* Gestellte Aufgabe A: Welche Lösung schlagen die postmodernen Denker laut dem Text über Wahrheit und Macht vor?
* Gestellte Aufgabe B: Schreiben Sie aus dem Text über Wahrheit und Macht den Abschnitt ab, der mit „Unsere Gesellschaft hat“ beginnt und bis einschließlich „Auswirkun­gen sind ungeah­nt gross!“ reicht.
* Gestellte Aufgabe C: Führen Sie den Text über Wahrheit und Macht im Anschluss an seinen letzten Satz weiter.

* Seite:
# # # # #

Unsere Gesellschaft hat ein feines Gespür für das prob­lema­tis­che Ver­hält­nis von Wahrheit und Macht. Wir haben Angst, dass Wahrheit­sansprüche zu Macht­miss­brauch und Gewalt führen. Die post­mod­er­nen Denker haben das Prob­lem erkan­nt und schla­gen eine Lösung vor: Wir sollen die Idee ein­er einzi­gen Wahrheit aufgeben. Let­ztlich hal­ten sie an der Macht fest und geben die Wahrheit auf. Jesus Chris­tus geht genau den umgekehrten Weg: Er lässt er seine Macht los und hält an der Wahrheit fest. Die Auswirkun­gen sind ungeah­nt gross!

# # # # #

* Vorliegende Datensätze:
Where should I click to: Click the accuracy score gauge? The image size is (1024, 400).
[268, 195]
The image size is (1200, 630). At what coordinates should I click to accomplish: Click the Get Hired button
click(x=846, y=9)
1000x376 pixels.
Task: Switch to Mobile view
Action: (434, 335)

# # # # #

* Erwartete Antwort A: Sie schlagen vor, die Idee einer einzigen Wahrheit aufzugeben.

* Erwartete Antwort B:
Unsere Gesellschaft hat ein feines Gespür für das prob­lema­tis­che Ver­hält­nis von Wahrheit und Macht. Wir haben Angst, dass Wahrheit­sansprüche zu Macht­miss­brauch und Gewalt führen. Die post­mod­er­nen Denker haben das Prob­lem erkan­nt und schla­gen eine Lösung vor: Wir sollen die Idee ein­er einzi­gen Wahrheit aufgeben. Let­ztlich hal­ten sie an der Macht fest und geben die Wahrheit auf. Jesus Chris­tus geht genau den umgekehrten Weg: Er lässt er seine Macht los und hält an der Wahrheit fest. Die Auswirkun­gen sind ungeah­nt gross!

* Erwartete Antwort C:
Das Problem

Post­mod­erne Denker wie Jean-Fran­cois Lyotard haben das mitunter äusserst prob­lema­tis­che Ver­hält­nis erkan­nt zwis­chen Macht und Wahrheit. „Die grosse Erzäh­lung hat ihre Glaub­würdigkeit ver­loren.“ (Das post­mod­erne Wis­sen, Seite 112). Mit der “grossen Erzäh­lung” meint Lyotard die men­schlichen Ver­suche, eine allum­fassende Erk­lärung zu geben – also eine absolute Wahrheit über allem anderem. Er schrieb kurz nach­dem Ide­olo­gien, welche mit Abso­lutheit­sanspruch geglaubt wur­den, die Welt in zwei Weltkriege gestürzt hat­ten. His­torisch stimmt es, dass viel Gewalt im Namen ein­er für abso­lut gehal­te­nen Wahrheit geführt wor­den ist. Chris­ten sind lei­der keine Ausnahme.

So löst die Postmoderne das Problem

Lyotard schlägt vor, dass wir aufhören, an eine Wahrheit zu glauben, also an eine absolute Wahrheit. Die Logik ist, dass wir dann nicht in der Gefahr ste­hen, Gewalt auszuüben. Wir sollen also viele Wahrheit­en zulassen und zwar ohne sie zu werten. Diese Wahrheit­en dür­fen dur­chaus wider­sprüch­lich sein – kein Prob­lem. Das post­mo­der­ne Man­tra lau­tet: Andere Mei­n­un­gen gel­ten las­sen, und zwar ohne zu wer­ten.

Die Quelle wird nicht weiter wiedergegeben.